Objective:
Select every one of the lines below that contains the word "menu", and copy each such line in full.

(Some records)
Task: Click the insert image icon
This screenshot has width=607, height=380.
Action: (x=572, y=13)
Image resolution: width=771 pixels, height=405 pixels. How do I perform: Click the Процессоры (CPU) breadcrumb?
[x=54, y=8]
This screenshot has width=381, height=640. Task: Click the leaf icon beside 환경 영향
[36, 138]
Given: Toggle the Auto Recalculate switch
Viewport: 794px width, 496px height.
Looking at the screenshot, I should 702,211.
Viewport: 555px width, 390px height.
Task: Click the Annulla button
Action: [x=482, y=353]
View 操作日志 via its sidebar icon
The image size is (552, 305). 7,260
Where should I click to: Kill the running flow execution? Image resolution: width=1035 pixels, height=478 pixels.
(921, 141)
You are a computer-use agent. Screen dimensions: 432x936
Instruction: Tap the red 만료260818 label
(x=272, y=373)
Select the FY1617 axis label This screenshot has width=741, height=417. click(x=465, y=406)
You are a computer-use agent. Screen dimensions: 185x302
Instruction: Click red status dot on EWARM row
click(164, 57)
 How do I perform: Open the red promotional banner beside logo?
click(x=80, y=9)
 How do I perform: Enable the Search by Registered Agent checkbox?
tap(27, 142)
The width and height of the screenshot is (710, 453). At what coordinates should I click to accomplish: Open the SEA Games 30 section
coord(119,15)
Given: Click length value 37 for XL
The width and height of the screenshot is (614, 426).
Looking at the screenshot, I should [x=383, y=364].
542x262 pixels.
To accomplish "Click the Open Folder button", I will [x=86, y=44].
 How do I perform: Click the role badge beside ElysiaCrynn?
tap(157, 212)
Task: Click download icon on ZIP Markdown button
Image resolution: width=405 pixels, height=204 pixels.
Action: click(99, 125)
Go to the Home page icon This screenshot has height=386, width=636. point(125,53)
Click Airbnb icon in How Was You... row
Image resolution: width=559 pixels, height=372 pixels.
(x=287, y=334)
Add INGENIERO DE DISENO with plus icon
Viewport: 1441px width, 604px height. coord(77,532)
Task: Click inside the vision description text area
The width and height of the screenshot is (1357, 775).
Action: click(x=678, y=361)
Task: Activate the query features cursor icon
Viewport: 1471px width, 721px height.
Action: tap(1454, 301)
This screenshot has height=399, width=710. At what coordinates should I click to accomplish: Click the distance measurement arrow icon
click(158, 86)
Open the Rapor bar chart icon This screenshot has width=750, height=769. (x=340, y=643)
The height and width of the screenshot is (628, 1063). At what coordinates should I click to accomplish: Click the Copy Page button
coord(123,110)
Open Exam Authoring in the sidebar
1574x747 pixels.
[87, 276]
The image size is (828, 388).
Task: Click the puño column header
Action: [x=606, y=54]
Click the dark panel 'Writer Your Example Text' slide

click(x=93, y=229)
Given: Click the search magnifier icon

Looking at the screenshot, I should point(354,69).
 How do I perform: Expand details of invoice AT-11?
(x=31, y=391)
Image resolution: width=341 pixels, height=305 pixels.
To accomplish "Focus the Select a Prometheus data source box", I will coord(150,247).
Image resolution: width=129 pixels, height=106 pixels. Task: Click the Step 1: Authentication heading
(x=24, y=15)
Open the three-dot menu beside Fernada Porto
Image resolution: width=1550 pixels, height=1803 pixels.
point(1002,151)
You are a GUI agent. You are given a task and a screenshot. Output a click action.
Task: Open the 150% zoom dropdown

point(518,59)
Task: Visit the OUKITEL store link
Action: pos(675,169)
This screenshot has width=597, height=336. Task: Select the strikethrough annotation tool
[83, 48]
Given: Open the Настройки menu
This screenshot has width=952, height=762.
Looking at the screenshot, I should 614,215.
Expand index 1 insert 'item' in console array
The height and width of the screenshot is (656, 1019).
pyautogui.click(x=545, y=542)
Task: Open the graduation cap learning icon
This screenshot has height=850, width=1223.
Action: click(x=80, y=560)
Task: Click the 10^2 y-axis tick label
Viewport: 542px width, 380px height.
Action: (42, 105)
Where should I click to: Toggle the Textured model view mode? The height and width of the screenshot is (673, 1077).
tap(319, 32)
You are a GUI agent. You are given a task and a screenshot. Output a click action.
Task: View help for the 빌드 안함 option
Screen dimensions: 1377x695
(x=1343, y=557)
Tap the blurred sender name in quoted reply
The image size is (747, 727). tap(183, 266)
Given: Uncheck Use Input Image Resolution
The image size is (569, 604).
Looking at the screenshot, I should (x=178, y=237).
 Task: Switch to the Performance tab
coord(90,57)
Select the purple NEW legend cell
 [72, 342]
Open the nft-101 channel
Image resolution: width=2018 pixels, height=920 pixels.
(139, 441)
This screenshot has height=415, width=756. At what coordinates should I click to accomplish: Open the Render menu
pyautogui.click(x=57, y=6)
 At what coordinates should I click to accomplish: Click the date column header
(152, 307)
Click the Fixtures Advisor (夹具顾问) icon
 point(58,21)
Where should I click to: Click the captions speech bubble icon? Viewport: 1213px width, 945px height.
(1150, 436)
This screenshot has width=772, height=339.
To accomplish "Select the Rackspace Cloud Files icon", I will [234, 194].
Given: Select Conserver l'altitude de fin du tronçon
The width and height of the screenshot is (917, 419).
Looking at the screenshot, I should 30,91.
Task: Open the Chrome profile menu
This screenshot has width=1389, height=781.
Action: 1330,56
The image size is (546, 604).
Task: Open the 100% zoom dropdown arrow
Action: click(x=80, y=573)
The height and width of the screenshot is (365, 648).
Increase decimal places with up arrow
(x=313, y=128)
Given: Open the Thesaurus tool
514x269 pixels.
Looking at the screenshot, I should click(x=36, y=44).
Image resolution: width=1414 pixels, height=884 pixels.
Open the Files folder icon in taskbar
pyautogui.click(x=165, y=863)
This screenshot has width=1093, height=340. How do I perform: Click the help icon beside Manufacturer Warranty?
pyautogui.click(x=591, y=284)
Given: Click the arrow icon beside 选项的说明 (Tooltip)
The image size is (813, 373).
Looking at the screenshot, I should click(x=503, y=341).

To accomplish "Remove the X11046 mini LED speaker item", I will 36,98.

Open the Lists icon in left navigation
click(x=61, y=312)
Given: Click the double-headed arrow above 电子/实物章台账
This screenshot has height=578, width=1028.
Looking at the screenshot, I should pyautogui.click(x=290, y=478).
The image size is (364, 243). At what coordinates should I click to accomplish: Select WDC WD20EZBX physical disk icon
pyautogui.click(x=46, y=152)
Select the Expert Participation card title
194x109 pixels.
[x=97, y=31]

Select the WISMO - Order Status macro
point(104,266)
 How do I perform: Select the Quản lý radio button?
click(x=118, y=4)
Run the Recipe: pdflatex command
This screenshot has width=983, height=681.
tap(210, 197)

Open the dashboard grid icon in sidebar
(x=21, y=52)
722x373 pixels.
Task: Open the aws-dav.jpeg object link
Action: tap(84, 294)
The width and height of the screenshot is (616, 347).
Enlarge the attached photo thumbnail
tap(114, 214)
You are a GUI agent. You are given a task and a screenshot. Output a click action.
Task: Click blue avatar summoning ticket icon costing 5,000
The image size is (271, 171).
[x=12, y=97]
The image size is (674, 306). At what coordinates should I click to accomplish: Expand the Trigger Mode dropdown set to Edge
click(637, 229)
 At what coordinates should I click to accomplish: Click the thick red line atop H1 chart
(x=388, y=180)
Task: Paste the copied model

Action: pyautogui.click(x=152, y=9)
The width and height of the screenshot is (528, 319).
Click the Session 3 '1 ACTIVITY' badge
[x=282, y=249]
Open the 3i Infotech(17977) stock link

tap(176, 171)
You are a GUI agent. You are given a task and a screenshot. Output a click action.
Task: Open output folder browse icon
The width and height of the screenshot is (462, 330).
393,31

Solution to the exercise:
Open the three-dot menu beside Fernada Porto
Given: Open the Настройки menu
This screenshot has height=415, width=756. At what coordinates should I click to accomplish: Open the Render menu
Task: Open the Chrome profile menu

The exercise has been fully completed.